Real Estate Analytics, Advisory & Education

Why Real Estate Education in India Needs an Institutional Reset

Indian real estate remains one of the country’s largest economic sectors, yet it continues to operate with limited institutional depth when it comes to education and professional training. While capital, regulation, and technology have evolved unevenly over the years, the way real estate professionals are trained has lagged behind market realities.

Most real estate learning in India has traditionally been informal, apprenticeship-based, or narrowly transactional. This approach may have worked in smaller, relationship-driven markets, but it is increasingly misaligned with a sector that now involves institutional capital, complex compliance frameworks, and data-driven decision-making.
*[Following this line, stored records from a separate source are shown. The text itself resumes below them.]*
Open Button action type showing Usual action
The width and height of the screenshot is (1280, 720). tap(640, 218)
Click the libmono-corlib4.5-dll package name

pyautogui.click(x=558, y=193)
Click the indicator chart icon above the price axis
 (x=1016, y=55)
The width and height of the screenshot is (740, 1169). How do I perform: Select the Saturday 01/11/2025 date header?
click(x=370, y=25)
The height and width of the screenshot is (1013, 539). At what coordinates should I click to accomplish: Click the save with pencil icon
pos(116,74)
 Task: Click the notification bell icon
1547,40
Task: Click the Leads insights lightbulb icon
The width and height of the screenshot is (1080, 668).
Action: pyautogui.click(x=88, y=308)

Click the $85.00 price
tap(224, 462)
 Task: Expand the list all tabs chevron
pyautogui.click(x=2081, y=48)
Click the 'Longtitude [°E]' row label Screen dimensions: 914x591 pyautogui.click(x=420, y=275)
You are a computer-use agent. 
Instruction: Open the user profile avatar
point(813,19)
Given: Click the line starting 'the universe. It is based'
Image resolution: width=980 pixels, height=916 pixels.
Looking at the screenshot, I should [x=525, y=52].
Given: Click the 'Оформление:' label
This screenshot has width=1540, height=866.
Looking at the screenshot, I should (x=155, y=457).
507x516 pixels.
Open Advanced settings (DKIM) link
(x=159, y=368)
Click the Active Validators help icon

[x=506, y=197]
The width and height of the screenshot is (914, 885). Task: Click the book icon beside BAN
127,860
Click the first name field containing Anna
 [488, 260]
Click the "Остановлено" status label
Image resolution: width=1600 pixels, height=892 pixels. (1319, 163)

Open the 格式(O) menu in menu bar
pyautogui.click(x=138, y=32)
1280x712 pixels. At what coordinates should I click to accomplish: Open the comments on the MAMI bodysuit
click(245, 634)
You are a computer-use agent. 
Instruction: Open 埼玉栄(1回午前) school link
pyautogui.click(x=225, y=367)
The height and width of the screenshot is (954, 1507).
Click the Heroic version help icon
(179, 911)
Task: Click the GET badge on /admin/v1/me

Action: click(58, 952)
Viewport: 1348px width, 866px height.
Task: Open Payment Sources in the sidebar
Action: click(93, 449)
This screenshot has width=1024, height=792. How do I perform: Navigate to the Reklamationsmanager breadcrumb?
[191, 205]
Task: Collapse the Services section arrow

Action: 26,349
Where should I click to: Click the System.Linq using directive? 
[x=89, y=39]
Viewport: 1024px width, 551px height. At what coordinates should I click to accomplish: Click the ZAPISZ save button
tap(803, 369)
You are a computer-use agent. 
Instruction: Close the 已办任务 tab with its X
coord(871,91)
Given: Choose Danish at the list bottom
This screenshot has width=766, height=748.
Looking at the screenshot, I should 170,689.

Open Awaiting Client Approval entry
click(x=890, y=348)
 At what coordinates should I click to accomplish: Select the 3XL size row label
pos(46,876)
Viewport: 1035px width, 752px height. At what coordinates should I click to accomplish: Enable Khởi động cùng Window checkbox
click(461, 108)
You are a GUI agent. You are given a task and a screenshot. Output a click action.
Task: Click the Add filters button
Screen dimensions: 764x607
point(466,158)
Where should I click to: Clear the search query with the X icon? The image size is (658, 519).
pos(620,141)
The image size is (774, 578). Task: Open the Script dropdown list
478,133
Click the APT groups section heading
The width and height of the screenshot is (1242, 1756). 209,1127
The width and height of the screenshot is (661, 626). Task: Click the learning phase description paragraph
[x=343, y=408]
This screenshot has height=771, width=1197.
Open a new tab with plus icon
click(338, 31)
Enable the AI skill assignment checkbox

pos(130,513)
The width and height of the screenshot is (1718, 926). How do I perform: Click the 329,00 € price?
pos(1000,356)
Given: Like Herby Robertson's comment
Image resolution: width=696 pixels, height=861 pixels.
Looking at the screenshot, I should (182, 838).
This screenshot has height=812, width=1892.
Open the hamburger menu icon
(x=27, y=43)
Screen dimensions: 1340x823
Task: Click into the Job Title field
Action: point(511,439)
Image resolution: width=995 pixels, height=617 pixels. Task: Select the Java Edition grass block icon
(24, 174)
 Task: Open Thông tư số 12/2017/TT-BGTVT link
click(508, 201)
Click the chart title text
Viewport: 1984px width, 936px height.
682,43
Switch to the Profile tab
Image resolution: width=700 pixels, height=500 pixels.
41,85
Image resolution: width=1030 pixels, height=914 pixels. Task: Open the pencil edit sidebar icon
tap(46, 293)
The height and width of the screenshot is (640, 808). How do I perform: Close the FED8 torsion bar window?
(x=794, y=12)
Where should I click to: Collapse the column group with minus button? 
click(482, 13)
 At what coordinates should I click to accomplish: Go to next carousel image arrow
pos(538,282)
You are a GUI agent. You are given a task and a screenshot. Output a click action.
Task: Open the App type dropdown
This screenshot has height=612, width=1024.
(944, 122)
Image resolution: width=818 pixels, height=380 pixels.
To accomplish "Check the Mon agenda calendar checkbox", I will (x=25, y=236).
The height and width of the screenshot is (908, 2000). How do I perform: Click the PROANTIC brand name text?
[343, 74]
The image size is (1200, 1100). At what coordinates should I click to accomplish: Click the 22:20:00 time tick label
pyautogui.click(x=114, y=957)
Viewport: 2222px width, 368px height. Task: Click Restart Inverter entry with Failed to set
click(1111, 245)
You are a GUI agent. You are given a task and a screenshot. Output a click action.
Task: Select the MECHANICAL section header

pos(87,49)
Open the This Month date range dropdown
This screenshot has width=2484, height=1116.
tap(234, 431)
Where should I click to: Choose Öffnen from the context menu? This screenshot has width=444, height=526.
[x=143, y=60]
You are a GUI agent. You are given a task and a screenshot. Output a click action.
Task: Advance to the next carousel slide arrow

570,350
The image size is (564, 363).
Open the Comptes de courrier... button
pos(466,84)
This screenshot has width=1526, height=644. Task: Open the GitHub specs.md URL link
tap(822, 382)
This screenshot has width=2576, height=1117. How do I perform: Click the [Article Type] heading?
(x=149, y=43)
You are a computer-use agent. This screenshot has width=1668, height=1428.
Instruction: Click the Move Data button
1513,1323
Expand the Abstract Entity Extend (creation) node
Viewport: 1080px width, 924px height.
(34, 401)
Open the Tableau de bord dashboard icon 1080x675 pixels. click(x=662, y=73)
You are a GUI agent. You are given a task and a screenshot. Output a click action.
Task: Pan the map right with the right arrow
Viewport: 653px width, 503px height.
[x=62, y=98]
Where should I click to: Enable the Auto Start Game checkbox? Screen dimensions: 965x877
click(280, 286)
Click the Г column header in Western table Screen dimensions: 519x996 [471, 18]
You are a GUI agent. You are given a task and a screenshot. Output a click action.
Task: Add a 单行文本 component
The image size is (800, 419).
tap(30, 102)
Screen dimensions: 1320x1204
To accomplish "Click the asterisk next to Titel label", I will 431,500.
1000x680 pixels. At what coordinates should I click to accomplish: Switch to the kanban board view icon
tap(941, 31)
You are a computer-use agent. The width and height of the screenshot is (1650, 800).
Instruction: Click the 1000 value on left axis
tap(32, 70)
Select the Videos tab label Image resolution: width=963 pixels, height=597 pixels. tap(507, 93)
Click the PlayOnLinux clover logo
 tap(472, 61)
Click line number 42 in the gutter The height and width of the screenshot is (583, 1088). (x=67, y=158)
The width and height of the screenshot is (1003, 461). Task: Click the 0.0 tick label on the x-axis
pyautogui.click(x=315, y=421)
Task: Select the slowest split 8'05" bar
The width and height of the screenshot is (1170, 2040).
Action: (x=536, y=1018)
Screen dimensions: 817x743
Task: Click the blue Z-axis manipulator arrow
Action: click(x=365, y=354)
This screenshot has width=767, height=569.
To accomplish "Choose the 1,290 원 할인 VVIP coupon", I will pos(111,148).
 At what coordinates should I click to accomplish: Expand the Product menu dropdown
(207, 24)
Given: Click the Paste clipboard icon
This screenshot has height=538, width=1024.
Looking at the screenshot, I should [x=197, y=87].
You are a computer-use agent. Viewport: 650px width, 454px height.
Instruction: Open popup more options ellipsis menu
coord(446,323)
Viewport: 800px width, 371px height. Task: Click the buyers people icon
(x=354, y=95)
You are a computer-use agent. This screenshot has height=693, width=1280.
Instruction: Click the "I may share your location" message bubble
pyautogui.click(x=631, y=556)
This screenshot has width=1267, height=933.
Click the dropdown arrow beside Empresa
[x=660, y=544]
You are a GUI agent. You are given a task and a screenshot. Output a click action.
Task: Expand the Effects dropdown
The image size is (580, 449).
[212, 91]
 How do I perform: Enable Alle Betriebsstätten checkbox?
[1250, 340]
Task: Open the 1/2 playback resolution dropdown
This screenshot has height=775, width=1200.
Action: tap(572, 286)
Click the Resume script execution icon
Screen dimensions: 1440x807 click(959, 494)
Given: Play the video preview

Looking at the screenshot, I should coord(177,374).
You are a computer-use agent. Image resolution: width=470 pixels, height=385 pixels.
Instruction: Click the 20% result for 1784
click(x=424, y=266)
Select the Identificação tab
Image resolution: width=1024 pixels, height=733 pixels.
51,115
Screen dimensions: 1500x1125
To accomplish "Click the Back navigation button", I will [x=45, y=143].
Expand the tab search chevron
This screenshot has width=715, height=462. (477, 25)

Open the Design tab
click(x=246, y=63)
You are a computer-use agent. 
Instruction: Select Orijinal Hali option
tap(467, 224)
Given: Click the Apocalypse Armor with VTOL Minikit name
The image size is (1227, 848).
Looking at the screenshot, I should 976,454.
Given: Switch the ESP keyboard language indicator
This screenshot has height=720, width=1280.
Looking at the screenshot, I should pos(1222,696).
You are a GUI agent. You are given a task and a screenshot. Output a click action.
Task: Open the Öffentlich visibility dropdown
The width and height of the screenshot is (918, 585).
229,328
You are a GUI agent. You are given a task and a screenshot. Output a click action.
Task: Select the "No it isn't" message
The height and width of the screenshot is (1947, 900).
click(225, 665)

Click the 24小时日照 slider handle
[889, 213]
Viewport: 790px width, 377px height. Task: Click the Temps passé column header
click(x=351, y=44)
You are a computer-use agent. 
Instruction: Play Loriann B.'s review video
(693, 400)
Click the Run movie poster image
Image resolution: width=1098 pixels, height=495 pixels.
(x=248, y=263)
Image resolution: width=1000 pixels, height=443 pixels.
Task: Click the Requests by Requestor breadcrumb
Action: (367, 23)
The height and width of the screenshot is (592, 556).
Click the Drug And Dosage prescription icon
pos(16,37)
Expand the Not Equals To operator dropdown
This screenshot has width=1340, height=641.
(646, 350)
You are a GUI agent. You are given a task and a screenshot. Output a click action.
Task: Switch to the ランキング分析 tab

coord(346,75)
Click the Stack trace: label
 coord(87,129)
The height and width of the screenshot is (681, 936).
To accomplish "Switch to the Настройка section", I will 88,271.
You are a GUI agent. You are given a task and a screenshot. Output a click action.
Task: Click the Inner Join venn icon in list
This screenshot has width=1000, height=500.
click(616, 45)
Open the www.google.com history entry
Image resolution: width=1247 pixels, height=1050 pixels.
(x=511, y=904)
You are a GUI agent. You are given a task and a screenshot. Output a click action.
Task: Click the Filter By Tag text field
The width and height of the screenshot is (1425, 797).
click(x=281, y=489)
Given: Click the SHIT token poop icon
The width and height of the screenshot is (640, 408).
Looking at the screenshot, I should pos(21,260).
One of the key gaps is the absence of structured, domain-specific education that integrates market analytics with practical application. Real estate professionals are often required to interpret data, assess risk, understand regulation, and communicate with institutional stakeholders, yet very few programs address these skills in a comprehensive manner.

Another challenge lies in the disconnect between academia and industry. Conventional academic programs tend to be theory-heavy and slow to adapt, while industry learning is often tactical and short-term. The result is a skills gap where professionals understand either concepts or execution, but rarely both.

An institutional reset in real estate education would require a few foundational shifts. First, curricula must be designed around real market data rather than abstract models. Second, industry participation should move beyond guest lectures and become embedded in curriculum design and assessment. Third, regulatory and compliance literacy should be treated as core knowledge rather than optional specialization.

Technology also has a role to play. Access to reliable data platforms, analytical tools, and case-based learning can significantly improve how professionals understand markets. However, technology without structured pedagogy risks becoming another superficial layer rather than a transformative tool.

As the Indian real estate sector continues to mature, the need for professionally trained talent will only grow. Education frameworks that align data, regulation, and market practice are no longer optional—they are necessary for the sector’s long-term credibility and stability.

The challenge is not a lack of interest in learning, but the absence of institutions that treat real estate education with the seriousness the sector now demands.

Sachin Sandhir works in real estate analytics and education. Views expressed are personal.